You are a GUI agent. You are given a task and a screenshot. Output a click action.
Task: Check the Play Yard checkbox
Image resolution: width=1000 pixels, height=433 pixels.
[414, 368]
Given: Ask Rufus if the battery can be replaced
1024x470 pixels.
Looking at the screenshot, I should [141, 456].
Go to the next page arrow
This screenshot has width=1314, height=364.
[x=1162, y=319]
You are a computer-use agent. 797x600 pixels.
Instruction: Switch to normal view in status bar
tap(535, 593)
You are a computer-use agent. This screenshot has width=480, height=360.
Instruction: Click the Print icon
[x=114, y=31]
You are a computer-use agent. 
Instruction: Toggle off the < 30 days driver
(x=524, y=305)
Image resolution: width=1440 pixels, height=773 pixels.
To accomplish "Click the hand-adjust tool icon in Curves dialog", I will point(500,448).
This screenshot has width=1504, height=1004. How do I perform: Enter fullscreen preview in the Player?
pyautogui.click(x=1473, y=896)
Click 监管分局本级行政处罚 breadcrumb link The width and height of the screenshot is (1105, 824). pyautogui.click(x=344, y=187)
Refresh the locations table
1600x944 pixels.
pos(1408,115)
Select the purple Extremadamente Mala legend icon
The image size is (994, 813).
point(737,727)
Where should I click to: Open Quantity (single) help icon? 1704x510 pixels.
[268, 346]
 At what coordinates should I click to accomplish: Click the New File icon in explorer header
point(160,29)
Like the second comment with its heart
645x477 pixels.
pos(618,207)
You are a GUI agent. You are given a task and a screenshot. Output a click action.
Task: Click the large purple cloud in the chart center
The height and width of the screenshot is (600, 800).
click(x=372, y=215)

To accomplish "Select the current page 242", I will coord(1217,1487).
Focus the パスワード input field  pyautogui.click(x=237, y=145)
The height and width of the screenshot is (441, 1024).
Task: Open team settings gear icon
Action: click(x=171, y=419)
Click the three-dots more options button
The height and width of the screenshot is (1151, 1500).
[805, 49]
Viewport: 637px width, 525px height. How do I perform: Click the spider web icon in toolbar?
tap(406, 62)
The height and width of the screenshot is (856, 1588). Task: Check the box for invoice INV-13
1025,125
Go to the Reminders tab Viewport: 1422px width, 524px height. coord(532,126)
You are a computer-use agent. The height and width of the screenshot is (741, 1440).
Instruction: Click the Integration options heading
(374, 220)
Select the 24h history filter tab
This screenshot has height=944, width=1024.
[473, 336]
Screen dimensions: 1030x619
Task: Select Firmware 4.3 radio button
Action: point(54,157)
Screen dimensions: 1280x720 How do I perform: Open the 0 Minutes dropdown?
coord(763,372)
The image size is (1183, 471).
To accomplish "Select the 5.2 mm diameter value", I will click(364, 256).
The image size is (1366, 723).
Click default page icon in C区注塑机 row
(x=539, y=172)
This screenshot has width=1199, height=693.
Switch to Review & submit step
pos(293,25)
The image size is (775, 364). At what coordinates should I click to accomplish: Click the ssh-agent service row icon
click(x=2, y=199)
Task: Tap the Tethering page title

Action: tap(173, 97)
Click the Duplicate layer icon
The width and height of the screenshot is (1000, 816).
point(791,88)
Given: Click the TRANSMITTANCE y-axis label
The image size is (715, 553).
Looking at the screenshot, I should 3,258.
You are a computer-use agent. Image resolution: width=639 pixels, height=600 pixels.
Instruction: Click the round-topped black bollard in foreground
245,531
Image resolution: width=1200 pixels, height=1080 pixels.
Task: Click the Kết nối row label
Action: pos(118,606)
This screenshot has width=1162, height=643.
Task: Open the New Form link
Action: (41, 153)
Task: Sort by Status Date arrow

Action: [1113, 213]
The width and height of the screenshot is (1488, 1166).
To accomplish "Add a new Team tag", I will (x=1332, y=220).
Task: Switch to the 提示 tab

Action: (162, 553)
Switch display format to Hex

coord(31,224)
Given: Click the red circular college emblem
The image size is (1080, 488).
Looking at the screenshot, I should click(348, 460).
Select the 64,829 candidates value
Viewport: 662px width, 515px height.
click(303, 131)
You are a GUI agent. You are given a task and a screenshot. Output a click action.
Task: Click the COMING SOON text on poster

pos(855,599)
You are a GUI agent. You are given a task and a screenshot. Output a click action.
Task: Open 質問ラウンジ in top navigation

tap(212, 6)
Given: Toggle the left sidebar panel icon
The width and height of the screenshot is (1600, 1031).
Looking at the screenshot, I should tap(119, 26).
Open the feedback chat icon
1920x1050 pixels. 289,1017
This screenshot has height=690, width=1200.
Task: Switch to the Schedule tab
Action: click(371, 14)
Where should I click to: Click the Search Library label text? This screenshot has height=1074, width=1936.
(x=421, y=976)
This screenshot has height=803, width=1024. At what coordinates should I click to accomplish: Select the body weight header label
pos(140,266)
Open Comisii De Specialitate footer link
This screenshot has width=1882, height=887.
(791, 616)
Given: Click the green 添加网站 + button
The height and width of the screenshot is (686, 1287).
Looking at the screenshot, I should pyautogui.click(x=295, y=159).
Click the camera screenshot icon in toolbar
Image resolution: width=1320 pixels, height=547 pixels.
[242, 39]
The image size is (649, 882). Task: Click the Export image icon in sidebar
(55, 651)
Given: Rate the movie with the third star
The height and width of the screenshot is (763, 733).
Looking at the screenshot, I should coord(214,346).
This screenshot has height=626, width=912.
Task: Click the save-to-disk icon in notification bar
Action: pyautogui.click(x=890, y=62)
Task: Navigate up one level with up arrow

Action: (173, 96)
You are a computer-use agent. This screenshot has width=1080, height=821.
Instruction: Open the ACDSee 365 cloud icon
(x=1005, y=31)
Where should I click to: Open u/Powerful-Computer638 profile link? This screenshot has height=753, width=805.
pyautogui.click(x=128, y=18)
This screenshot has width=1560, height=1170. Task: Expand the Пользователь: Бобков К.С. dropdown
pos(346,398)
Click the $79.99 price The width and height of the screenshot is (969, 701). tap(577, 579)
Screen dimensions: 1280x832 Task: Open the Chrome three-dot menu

**What to produce**
Within the material, how many lines hold the string "will"? Give the number by itself.

**Task solution**
4